# Car has bad miss



## sm6989 (Jul 9, 2007)

Alright..I got a g20 with a sr20det swap, My car is currently haveing a bad miss when you try to get on it, if you just stay normal and give it light gas, its not that bad, but when you go to give it more it barely goes anywhere thats how bad it is...My ecu is pulling two codes, one is the Maf sensor and the other one is the knock sensor..I've replaced both but still same problem. Only way I can get the problem to clear up for a bit is if I unplug the plug from the maf sensor while the car is running then plug it back in...then it'll run nice for awhile then just go right back to what it was doing...Can anyone help me out and tell me what the prob could be? Its just a stock 91 g20 maf, could it be too small since im boosted?


----------



## wes (Apr 30, 2002)

sm6989 said:


> Alright..I got a g20 with a sr20det swap, My car is currently haveing a bad miss when you try to get on it, if you just stay normal and give it light gas, its not that bad, but when you go to give it more it barely goes anywhere thats how bad it is...My ecu is pulling two codes, one is the Maf sensor and the other one is the knock sensor..I've replaced both but still same problem. Only way I can get the problem to clear up for a bit is if I unplug the plug from the maf sensor while the car is running then plug it back in...then it'll run nice for awhile then just go right back to what it was doing...Can anyone help me out and tell me what the prob could be? Its just a stock 91 g20 maf, could it be too small since im boosted?

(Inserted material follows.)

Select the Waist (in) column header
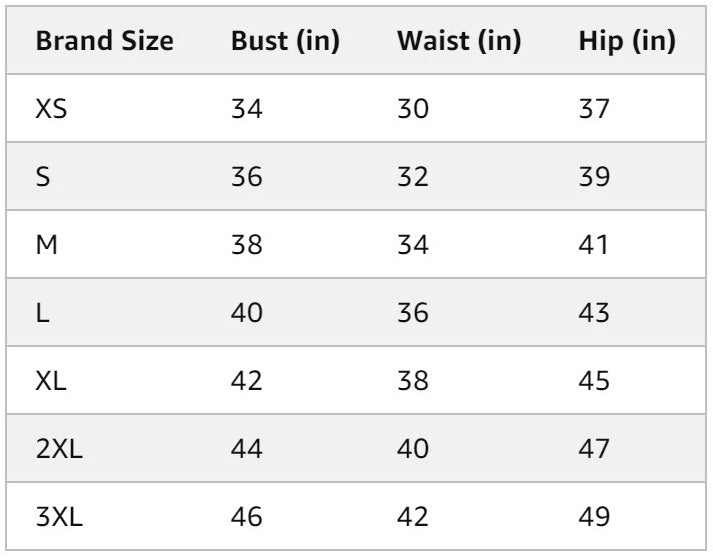Viewport: 713px width, 557px height. pos(459,42)
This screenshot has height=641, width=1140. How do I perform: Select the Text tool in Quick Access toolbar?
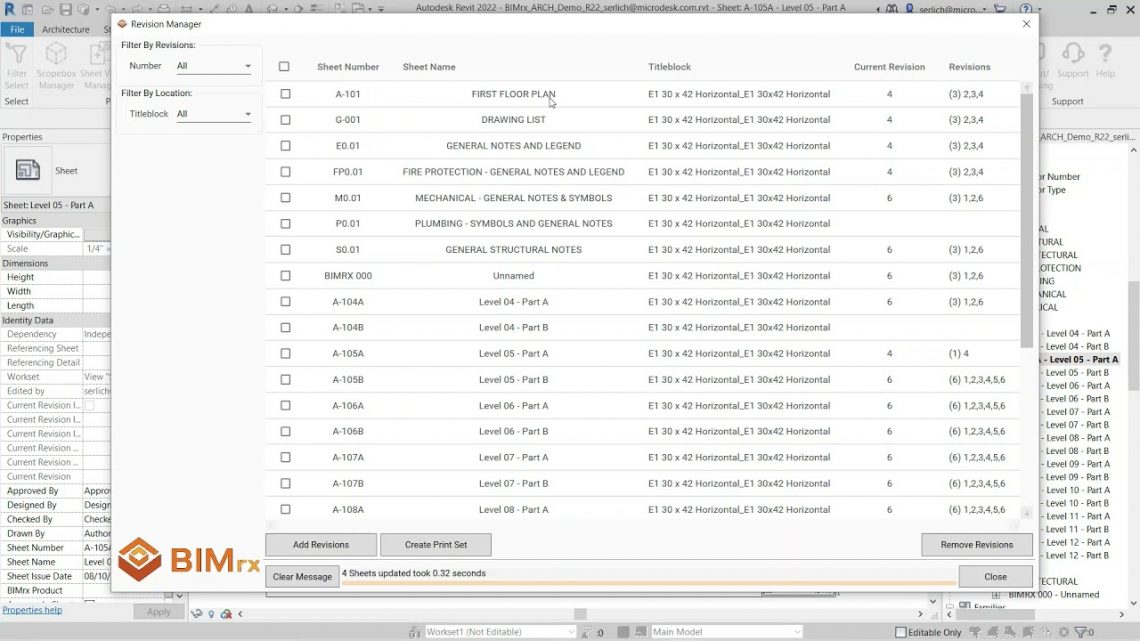coord(247,8)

It is related to the MAF. First of all what fuel system and managment are you using? Second how much boost and on what turbo? The MAF is likely not suited to support the power you want to make, but that will not cause it to run bad when not in boost. Hell the car will rip even with the MAF that is too small up until it leans out and you start blowing shit up.


----------



## sm6989 (Jul 9, 2007)

No fuel management, I think its a garret t28, im only doing about 8psi.. everything done to the engine is as followed..


Avenir(sr20de) engine
FMIC
all hard IC pipeing
3 inch DP
greddy type-s BOV
300z injectors
300zxfuel pump
300zx fuel filter


----------



## wes (Apr 30, 2002)

sm6989 said:


> No fuel management, I think its a garret t28, im only doing about 8psi.. everything done to the engine is as followed..
> 
> 
> Avenir(sr20de) engine
> ...


So you are using what ECU the avenir? Why did you switch injectors if you are using an avenir motor?


----------



## sm6989 (Jul 9, 2007)

I dont know. thats how I got the car..the ecu just says on it sr20det..so i take its just a stocker or something


----------



## wes (Apr 30, 2002)

You need to do some serious troubleshooting. I have 4 things I would check right away. 

1. Boost Leaks- do a pressure test of the IC piping tomake sure it is not leaking. Visual inspections are NOT enough, unless you are pressure testing you are wasting yoru time. 

2. Check the timing! 

3. Check the MAF voltage! 

4. Check the fuel pressure and make sure it is where it is supposed to be.


----------